Segment Start: EXERCISE INPUT
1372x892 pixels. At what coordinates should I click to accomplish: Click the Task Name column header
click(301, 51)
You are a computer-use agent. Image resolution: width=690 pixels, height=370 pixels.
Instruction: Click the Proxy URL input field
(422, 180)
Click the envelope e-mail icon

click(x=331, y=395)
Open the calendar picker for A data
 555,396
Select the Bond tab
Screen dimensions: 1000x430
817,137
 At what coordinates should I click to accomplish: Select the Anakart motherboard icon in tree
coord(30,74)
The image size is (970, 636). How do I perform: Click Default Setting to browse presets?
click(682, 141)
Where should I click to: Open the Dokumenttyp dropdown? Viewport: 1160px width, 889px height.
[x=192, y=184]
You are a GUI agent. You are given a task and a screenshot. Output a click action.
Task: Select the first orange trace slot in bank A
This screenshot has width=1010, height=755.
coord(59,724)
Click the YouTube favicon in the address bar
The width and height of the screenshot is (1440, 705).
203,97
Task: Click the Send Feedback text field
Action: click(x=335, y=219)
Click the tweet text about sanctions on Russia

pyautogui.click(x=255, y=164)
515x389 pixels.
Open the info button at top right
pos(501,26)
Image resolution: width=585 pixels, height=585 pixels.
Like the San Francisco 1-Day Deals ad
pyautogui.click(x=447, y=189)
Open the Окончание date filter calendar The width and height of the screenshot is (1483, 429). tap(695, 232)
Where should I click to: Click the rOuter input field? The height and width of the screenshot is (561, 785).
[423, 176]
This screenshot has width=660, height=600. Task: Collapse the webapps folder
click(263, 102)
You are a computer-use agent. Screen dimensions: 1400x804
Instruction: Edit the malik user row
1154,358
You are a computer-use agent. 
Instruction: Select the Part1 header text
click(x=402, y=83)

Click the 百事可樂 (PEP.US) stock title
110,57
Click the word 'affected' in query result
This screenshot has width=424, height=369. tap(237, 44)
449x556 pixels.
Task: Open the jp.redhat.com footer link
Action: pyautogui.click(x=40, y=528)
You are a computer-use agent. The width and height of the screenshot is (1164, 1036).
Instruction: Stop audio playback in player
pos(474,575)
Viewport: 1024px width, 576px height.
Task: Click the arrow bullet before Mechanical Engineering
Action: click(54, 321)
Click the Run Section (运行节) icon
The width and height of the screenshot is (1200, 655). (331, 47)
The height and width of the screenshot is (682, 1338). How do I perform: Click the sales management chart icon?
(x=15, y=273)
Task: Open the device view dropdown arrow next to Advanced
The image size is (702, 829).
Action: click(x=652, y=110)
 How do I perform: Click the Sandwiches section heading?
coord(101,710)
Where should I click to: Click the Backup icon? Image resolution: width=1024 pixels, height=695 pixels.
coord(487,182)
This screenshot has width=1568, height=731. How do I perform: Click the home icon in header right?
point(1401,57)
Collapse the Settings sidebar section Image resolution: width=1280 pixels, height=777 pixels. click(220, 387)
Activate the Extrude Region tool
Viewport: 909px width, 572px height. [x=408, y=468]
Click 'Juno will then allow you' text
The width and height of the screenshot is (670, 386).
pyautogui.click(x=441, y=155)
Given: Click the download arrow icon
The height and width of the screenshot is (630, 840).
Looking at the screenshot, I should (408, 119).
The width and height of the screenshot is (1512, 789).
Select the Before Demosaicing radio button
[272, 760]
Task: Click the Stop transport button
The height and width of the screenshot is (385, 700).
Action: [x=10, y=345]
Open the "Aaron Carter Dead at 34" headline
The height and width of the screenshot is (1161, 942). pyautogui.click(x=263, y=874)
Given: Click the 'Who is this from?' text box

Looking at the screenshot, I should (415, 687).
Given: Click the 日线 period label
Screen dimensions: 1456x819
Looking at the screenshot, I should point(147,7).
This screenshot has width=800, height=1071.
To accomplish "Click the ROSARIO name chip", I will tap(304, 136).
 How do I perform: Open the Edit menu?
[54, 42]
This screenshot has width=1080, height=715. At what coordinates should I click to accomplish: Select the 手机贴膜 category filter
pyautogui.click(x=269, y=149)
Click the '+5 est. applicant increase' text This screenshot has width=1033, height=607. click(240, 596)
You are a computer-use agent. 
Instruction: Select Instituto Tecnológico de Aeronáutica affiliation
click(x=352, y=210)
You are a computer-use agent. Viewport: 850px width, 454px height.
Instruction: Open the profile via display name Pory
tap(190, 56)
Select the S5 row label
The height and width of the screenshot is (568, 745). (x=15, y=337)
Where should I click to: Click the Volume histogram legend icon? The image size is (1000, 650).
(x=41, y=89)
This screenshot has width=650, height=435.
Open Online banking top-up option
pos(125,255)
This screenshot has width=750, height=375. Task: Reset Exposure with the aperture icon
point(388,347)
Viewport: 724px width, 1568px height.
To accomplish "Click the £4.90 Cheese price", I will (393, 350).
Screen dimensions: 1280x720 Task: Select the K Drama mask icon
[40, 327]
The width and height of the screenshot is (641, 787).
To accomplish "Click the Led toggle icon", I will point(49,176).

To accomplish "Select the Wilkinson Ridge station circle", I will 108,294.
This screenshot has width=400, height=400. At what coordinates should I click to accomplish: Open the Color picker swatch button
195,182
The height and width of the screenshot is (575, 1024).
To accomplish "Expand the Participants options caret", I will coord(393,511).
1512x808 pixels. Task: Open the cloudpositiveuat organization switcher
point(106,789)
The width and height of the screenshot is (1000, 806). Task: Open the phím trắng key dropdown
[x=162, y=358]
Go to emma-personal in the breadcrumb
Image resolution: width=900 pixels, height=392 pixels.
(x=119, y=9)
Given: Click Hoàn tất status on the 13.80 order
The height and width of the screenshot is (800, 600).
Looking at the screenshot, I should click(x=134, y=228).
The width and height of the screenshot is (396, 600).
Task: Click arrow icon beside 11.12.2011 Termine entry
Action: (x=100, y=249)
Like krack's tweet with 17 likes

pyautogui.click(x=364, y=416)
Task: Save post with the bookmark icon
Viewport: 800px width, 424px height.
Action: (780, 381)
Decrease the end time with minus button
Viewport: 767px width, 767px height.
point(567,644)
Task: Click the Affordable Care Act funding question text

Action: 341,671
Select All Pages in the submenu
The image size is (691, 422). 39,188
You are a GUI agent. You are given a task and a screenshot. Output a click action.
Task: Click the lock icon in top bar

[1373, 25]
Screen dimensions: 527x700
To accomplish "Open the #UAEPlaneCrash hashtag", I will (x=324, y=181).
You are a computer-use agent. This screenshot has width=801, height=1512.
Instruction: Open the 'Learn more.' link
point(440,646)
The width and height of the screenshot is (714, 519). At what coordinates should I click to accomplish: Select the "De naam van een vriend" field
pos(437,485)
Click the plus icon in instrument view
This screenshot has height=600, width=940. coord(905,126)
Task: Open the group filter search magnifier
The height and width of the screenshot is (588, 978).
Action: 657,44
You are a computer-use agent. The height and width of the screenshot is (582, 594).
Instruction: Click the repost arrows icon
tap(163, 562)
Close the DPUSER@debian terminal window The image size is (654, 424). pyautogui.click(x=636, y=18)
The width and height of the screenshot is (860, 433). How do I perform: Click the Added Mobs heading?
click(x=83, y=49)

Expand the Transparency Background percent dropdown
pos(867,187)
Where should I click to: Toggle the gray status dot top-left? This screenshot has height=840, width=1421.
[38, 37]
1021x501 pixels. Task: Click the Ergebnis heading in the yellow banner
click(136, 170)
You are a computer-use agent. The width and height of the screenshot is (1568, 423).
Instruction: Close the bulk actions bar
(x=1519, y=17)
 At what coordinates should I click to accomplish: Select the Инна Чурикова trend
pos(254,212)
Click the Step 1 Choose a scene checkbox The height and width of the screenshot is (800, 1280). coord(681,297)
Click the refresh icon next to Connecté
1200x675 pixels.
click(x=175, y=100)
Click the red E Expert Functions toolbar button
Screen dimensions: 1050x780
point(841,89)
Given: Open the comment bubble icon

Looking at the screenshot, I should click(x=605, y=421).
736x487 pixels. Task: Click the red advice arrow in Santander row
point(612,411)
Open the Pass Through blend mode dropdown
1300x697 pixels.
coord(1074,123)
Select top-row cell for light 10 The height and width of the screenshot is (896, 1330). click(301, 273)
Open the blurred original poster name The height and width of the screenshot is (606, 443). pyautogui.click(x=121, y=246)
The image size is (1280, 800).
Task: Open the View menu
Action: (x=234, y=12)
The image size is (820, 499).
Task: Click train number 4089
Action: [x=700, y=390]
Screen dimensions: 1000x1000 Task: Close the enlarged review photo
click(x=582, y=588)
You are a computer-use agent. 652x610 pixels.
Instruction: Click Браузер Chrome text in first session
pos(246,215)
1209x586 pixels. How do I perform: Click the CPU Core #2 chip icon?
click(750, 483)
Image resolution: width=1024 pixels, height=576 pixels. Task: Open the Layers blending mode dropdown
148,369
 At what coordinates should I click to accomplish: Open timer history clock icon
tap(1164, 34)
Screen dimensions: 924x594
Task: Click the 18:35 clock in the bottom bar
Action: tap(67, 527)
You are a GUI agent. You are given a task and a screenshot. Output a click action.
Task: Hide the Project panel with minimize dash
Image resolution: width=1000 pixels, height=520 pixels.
Segment End: EXERCISE INPUT
--- DIRECTIONS ---
Taking the entries above, write out exactly the lines starting with the line containing "736x487 pixels. Task: Click" and going on through the line containing "Select top-row cell", both included, and nothing else.

--- YOUR SOLUTION ---
736x487 pixels. Task: Click the red advice arrow in Santander row
point(612,411)
Open the Pass Through blend mode dropdown
1300x697 pixels.
coord(1074,123)
Select top-row cell for light 10 The height and width of the screenshot is (896, 1330). click(301, 273)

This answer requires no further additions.